Output only the stretch of the listing that starts at the line containing "Click the Stop button in transport controls" and ends at the line containing "is (1120, 1087).", reproduced exactly with both ends.

•••••

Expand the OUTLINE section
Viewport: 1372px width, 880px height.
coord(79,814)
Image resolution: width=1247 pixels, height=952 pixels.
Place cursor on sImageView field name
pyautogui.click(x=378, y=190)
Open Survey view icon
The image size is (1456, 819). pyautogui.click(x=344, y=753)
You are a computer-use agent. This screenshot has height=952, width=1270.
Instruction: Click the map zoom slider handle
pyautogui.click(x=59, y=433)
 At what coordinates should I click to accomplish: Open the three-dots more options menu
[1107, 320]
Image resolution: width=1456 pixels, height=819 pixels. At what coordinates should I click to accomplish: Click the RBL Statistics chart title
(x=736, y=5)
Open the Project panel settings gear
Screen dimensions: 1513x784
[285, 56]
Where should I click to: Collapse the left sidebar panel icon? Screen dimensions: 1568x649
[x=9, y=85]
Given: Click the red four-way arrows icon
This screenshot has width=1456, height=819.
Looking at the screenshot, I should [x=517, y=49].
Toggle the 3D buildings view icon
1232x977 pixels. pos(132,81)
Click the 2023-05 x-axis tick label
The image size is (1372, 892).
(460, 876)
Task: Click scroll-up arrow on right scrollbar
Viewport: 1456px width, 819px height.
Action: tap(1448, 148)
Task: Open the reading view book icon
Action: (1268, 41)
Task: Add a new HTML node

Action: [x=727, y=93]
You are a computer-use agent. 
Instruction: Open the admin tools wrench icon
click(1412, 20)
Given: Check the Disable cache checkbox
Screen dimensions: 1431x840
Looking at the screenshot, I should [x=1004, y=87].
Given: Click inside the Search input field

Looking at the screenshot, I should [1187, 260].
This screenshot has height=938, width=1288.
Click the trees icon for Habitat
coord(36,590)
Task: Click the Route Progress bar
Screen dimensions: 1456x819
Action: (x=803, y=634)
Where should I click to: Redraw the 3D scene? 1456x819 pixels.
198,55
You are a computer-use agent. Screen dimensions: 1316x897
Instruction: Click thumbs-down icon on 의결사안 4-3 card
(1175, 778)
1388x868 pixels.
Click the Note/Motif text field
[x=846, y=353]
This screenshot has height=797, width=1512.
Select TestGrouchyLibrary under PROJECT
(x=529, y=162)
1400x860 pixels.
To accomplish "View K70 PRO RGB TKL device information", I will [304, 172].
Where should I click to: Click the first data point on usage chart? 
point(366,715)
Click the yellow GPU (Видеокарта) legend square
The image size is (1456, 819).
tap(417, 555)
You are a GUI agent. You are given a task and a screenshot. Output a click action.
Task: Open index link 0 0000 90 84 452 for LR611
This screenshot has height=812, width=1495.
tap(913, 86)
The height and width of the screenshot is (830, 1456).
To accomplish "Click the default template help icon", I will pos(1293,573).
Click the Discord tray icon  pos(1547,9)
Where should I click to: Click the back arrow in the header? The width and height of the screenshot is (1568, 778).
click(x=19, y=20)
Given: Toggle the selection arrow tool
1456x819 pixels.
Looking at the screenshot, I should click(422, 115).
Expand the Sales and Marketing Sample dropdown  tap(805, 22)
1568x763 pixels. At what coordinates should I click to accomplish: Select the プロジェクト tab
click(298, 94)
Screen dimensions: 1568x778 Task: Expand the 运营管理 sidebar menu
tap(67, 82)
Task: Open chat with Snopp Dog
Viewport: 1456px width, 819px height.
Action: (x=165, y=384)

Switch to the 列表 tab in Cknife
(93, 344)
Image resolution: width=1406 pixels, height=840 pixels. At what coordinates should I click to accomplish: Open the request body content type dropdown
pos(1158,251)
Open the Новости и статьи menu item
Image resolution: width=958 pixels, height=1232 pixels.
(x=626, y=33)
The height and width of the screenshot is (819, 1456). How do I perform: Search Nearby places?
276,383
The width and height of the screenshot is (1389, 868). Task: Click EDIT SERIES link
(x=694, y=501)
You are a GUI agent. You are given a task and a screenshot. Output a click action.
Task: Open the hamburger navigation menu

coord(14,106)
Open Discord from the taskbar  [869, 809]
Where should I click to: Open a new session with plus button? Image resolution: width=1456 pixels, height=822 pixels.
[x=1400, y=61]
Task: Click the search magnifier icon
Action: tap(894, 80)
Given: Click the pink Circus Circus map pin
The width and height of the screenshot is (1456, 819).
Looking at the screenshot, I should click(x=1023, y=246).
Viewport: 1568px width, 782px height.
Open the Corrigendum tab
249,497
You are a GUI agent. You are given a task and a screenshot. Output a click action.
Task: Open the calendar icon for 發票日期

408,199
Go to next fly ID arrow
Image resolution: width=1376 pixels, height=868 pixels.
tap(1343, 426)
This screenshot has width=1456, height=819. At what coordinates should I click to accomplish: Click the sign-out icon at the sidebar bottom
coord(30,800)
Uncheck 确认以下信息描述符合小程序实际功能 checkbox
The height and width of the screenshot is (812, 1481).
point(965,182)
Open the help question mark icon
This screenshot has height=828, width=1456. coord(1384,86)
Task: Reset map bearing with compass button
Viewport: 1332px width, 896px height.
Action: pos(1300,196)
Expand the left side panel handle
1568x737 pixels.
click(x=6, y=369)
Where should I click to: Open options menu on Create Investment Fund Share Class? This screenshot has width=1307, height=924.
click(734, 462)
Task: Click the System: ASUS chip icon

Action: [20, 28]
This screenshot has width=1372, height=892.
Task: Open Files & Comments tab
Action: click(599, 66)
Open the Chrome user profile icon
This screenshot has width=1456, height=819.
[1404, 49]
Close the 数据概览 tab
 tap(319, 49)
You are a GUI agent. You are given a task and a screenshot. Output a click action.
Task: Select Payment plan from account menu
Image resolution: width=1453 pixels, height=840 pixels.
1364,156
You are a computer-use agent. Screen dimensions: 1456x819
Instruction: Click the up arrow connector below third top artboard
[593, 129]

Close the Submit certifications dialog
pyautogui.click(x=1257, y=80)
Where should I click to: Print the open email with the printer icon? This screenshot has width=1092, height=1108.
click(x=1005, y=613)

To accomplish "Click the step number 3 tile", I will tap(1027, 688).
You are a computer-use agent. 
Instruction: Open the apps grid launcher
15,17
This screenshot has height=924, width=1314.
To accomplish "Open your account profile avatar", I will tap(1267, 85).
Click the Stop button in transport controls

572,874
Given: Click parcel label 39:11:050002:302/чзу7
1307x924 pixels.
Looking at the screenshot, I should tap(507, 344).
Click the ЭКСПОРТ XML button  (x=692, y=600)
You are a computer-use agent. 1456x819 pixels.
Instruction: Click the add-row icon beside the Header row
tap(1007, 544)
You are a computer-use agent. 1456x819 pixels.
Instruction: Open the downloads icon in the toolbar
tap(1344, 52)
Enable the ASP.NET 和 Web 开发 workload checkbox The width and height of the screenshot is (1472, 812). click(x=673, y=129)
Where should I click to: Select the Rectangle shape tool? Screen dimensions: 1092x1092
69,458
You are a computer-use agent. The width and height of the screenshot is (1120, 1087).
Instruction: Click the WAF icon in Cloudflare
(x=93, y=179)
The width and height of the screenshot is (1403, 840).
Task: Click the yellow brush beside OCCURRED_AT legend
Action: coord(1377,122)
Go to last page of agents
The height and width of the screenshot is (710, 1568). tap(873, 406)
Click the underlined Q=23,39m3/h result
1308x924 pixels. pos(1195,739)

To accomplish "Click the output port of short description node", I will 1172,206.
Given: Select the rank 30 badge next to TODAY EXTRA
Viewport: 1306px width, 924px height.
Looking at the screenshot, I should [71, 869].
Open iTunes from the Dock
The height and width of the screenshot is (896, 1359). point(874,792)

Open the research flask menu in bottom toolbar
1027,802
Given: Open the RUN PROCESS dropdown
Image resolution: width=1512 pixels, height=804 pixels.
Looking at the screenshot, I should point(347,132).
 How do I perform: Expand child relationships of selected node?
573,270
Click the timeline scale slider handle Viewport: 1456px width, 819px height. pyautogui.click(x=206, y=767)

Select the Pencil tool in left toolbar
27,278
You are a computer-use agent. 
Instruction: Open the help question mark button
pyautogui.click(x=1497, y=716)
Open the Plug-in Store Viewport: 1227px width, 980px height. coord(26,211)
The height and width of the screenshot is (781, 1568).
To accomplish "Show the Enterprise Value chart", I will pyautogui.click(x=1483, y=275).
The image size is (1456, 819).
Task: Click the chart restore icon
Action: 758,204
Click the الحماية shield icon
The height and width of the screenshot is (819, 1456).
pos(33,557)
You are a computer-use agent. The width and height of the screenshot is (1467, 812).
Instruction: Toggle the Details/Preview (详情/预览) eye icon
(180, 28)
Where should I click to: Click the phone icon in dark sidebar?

•••••

§ ANSWER BOX
Click the Stop button in transport controls

572,874
Given: Click parcel label 39:11:050002:302/чзу7
1307x924 pixels.
Looking at the screenshot, I should tap(507, 344).
Click the ЭКСПОРТ XML button  (x=692, y=600)
You are a computer-use agent. 1456x819 pixels.
Instruction: Click the add-row icon beside the Header row
tap(1007, 544)
You are a computer-use agent. 1456x819 pixels.
Instruction: Open the downloads icon in the toolbar
tap(1344, 52)
Enable the ASP.NET 和 Web 开发 workload checkbox The width and height of the screenshot is (1472, 812). click(x=673, y=129)
Where should I click to: Select the Rectangle shape tool? Screen dimensions: 1092x1092
69,458
You are a computer-use agent. The width and height of the screenshot is (1120, 1087).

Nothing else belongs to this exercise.